Con todo, no quiso dar ninguna conclusión
como definitiva, y así añadía que “corresponde al ministerio de discernimiento
que el Señor estableció en su Iglesia pronunciarse con autoridad en esta
cuestión”. Que es precisamente lo que intenta hacer la Comisión creada a tal efecto
por Francisco.
También parece
que la Comisión está tardando en presentar sus
conclusiones.
No suele haber noticias hasta que esto sucede, pero en este caso hay unas
palabras del Papa que son un indicio al respecto.
Vino a decir que la
discusión está un tanto atascada. Pero añadió algo más que puede
resultar clave:
“Sobre
el diaconado femenino, hay un modo de concebirlo no
con la misma visión del diaconado masculino. Por ejemplo, las fórmulas de ordenación
diaconal encontradas hasta ahora por la comisión no son las mismas para la
ordenación del diácono masculino y se parecen más a lo que hoy sería la
bendición abacial de una abadesa”.
¿Por qué son clave? Porque el núcleo de la
cuestión no está en la terminología, ni por tanto en que se mencionen
diaconisas en tiempos pretéritos, sino si habían
recibido o no el sacramento del Orden con la imposición de manos a tal efecto.
Si resulta que no, entonces el testimonio
histórico –tantas veces citado a favor del diaconado femenino- revela que el
sacramento del Orden, en sus tres grados, siempre ha estado reservado a los
varones.
A lo que parece, se ha buscado y rebuscado
en todas las fuentes históricas disponibles en busca de ese documento que
acredite de alguna manera esa ordenación, y no se ha encontrado.
El Papa ha hecho algunas aclaraciones
importantes sobre el tema. La primera es que esta cuestión no es,
ni debe ser tomada, como un primer paso hacia el sacerdocio femenino. Eso está ya
definitivamente zanjado.
La segunda es que no
estamos ante un asunto del avance de la igualdad de la mujer, que habría estado relegada
en la antigüedad a un puro papel doméstico.

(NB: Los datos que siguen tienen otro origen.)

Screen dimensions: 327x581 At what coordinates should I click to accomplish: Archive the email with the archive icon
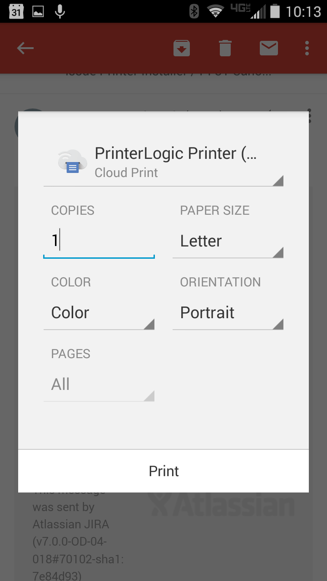tap(182, 48)
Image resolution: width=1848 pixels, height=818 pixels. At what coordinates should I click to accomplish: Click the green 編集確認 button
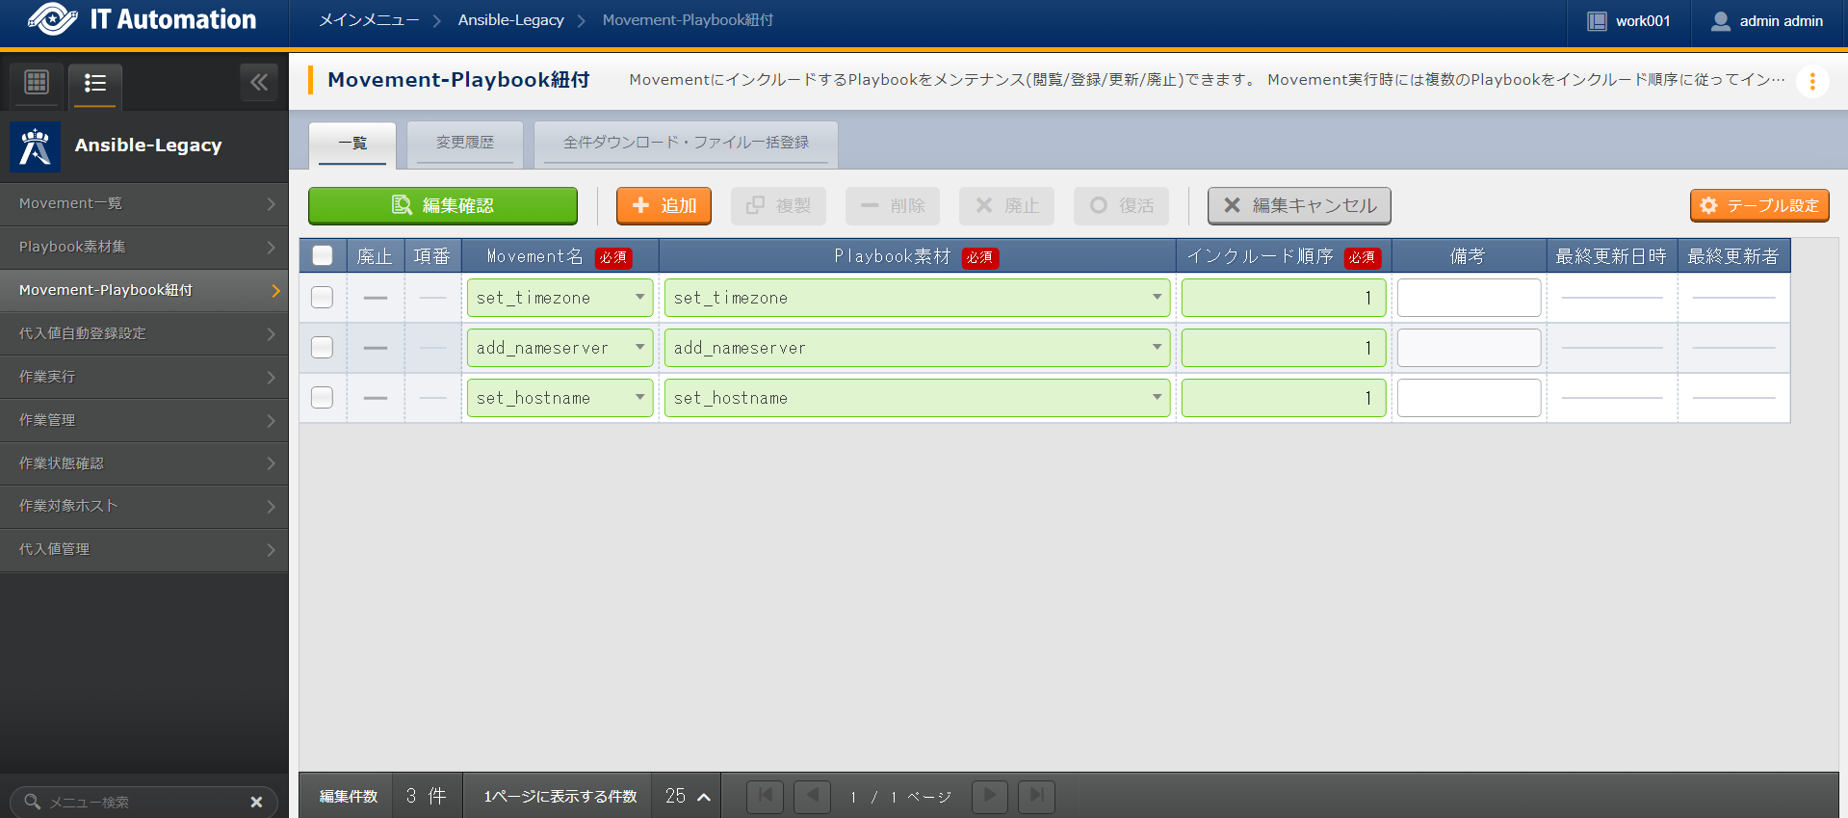[x=443, y=205]
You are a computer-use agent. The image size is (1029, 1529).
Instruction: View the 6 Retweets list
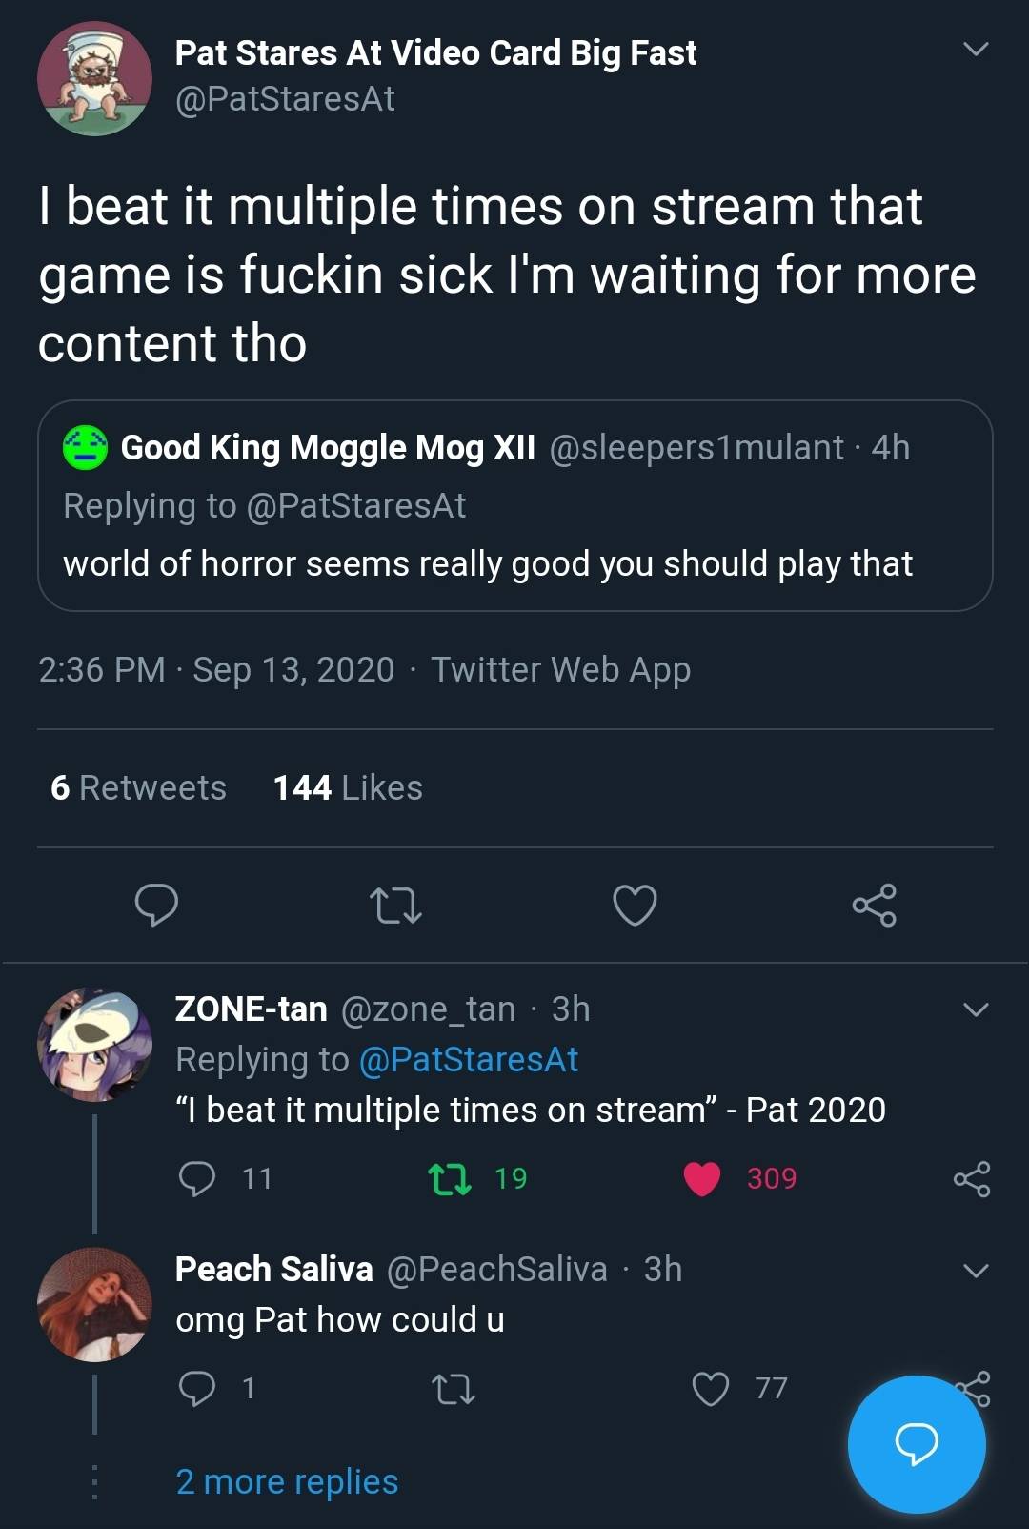point(138,787)
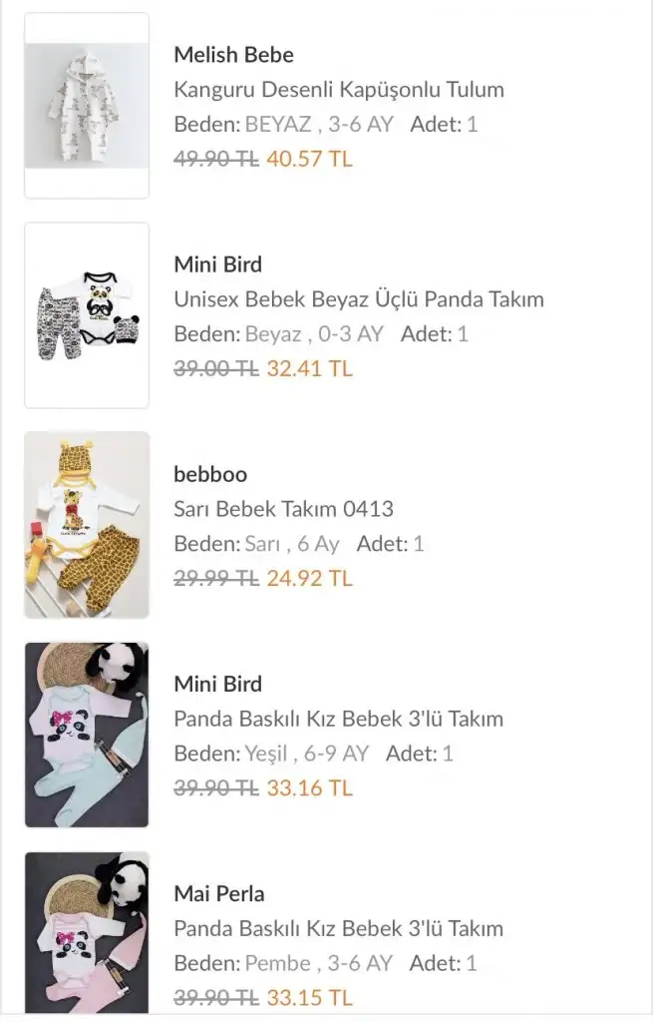Open the Melish Bebe brand name
The height and width of the screenshot is (1022, 653).
tap(233, 55)
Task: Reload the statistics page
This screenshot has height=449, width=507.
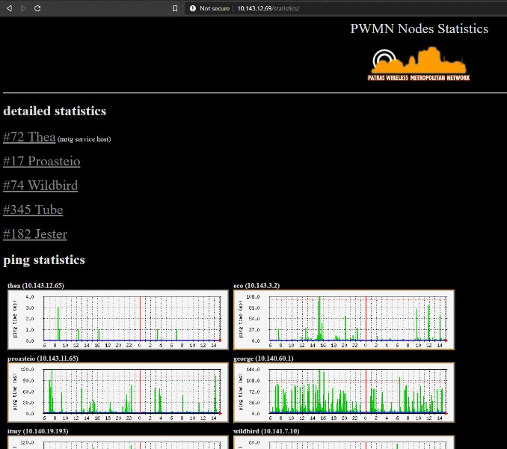Action: (37, 7)
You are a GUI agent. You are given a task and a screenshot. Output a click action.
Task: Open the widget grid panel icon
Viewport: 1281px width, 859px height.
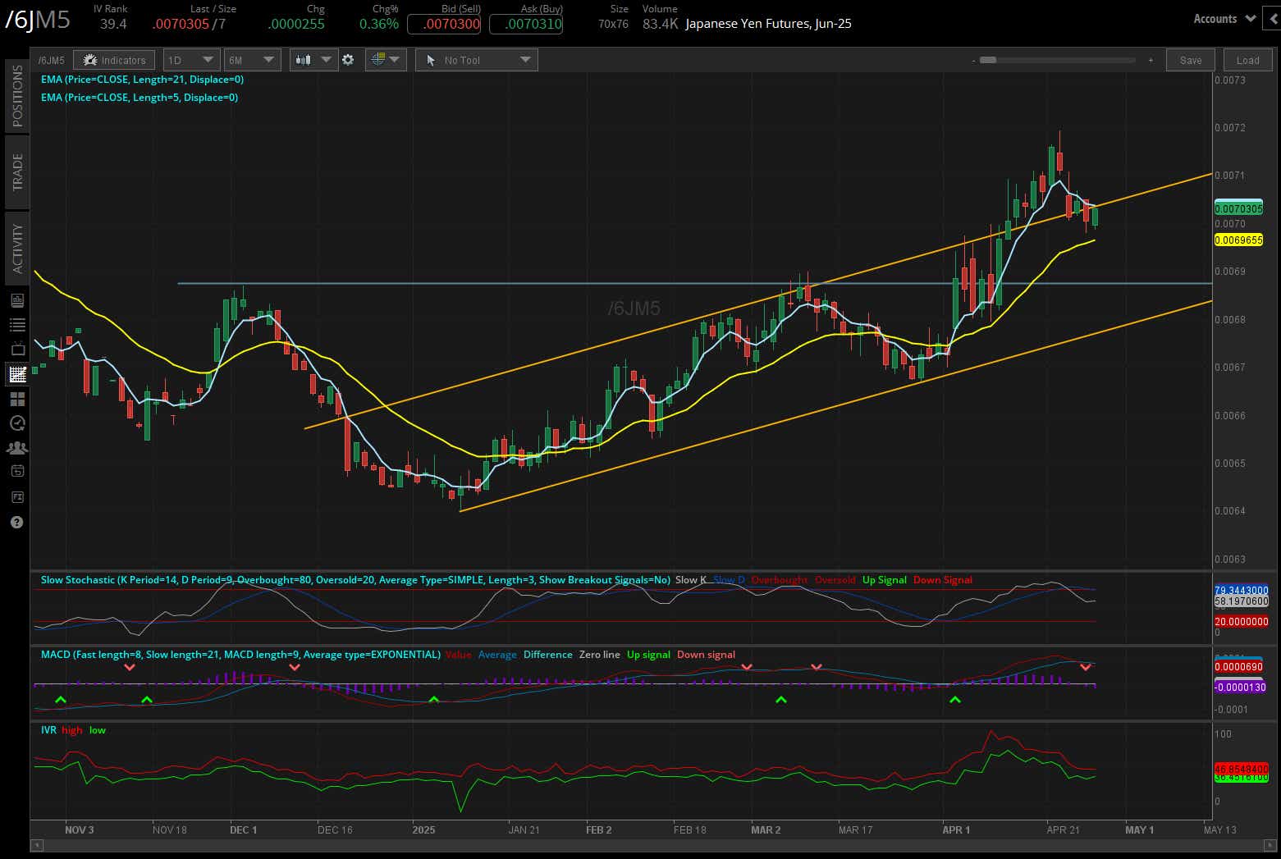[x=16, y=399]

“El sacerdocio femenino –decía- en el culto
pagano estaba a la orden del día. Entonces, ¿cómo se entiende que existiendo
este sacerdocio femenino pagano con las mujeres no se diese en el
cristianismo?”.
No es esa por tanto la perspectiva con que
se debe afrontar la cuestión. Se trata más bien de la
voluntad fundadora de Cristo sobre la Iglesia, que muestra la tradición cristiana a lo largo
de su historia.
No corresponde aquí estudiar las razones de
esa voluntad fundacional, sino solo constatar que bajo este prisma se debe
estudiar –y se está estudiando- la cuestión aquí abordada.
Puede ser oportuna una última
consideración. Cuando uno ve la labor de los diáconos permanentes, se da cuenta
enseguida de que allí no hay carrera eclesiástica posible. Lo que hay es un
servicio abnegado a los fieles sin otra satisfacción que su provecho espiritual.
No se trata por tanto de una cuestión de poder dentro de la Iglesia.
Se trata de servicio; o sea, de diaconía.